Imaging cardiac innervation in hereditary transthyretin (ATTRm) amyloidosis: A marker for neuropathy or cardiomyopathy in case of heart failure?

Background: Nuclear imaging modalities using ¹²³Iodine-metaiodobenzylguanidine (¹²³I-MIBG) and bone seeking tracers identify early cardiac involvement in ATTRm amyloidosis patients. However, little is known whether results from ¹²³I-MIBG scintigraphy actually correlate to markers for either cardiac autonomic neuropathy or cardiomyopathy. Methods: All TTR mutation carriers and ATTRm patients who underwent both ¹²³I-MIBG and ^99mTechnetium-hydroxymethylene diphosphonate (^99mTc-HDP) scintigraphy were included. Cardiomyopathy was defined as NT-proBNP > 365 ng/L, and cardiac autonomic neuropathy as abnormal cardiovascular reflexes at autonomic function tests. Late ¹²³I-MIBG heart-to-mediastinum ratio (HMR) < 2.0 or wash-out > 20%, and any cardiac ^99mTc-HDP uptake were considered as abnormal. Results: 39 patients (13 carriers and 26 ATTRm patients) were included in this study. Patients with cardiomyopathy, with or without cardiac autonomic neuropathy, had lower late HMR than similar patients without cardiomyopathy [median 1.1 (range 1.0-1.5) and 1.5(1.2-2.6) vs 2.4 (1.4-3.8) and 2.5 (1.5-3.7), respectively, P < 0.001]. Late HMR and wash-out (inversely) correlated with NT-proBNP r = − 0.652 (P < 0.001) and r = 0.756 (P < 0.001), respectively.

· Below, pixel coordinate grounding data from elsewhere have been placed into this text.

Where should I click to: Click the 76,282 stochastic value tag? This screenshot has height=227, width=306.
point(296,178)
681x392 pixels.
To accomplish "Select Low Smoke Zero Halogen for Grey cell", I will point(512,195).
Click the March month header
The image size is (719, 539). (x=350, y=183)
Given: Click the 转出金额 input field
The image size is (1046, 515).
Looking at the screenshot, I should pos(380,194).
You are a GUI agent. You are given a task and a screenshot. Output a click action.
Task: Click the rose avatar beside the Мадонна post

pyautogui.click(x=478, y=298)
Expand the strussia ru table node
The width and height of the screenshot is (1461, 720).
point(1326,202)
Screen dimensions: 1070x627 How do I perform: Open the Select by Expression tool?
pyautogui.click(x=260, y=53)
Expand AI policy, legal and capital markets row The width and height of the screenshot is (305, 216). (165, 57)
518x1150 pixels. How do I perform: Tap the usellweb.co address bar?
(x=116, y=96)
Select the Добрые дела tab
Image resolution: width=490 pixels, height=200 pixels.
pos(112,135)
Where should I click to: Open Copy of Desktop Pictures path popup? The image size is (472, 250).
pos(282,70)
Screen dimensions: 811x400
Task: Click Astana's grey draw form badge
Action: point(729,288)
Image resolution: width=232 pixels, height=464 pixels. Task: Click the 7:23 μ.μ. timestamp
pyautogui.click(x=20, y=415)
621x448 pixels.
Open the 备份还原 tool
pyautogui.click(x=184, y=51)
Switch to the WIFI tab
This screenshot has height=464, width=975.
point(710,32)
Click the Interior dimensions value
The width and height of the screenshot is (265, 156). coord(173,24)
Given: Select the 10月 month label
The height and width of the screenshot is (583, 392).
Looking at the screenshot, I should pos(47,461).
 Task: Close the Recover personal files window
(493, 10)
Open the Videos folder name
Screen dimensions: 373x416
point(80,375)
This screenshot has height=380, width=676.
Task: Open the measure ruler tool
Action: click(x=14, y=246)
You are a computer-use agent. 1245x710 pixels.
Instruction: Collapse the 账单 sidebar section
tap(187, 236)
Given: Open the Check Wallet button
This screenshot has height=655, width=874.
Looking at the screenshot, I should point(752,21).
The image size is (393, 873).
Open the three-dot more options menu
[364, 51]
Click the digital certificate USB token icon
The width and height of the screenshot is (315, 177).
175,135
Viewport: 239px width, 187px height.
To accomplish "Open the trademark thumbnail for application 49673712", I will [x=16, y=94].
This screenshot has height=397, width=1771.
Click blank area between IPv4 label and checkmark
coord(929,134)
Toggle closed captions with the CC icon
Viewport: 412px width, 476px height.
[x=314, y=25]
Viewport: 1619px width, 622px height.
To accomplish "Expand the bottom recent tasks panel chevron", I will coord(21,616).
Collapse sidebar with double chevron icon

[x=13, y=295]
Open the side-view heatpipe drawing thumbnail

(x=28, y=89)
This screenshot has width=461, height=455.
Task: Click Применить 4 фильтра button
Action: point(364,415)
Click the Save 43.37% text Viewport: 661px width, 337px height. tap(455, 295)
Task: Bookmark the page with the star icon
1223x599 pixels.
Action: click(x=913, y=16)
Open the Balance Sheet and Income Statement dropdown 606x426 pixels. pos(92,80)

Furthermore, late HMR and wash-out (inversely) correlated with cardiac ^99mTc-HDP uptake r = − 0.663 (P < 0.001) and r = 0.617 (P < 0.001), respectively. Conclusion: In case of heart failure, ¹²³I-MIBG scintigraphy reflects cardiomyopathy rather than cardiac autonomic neuropathy in ATTRm patients and TTR mutation carriers. ¹²³I-MIBG scintigraphy may already be abnormal before any cardiac bone tracer uptake is visible.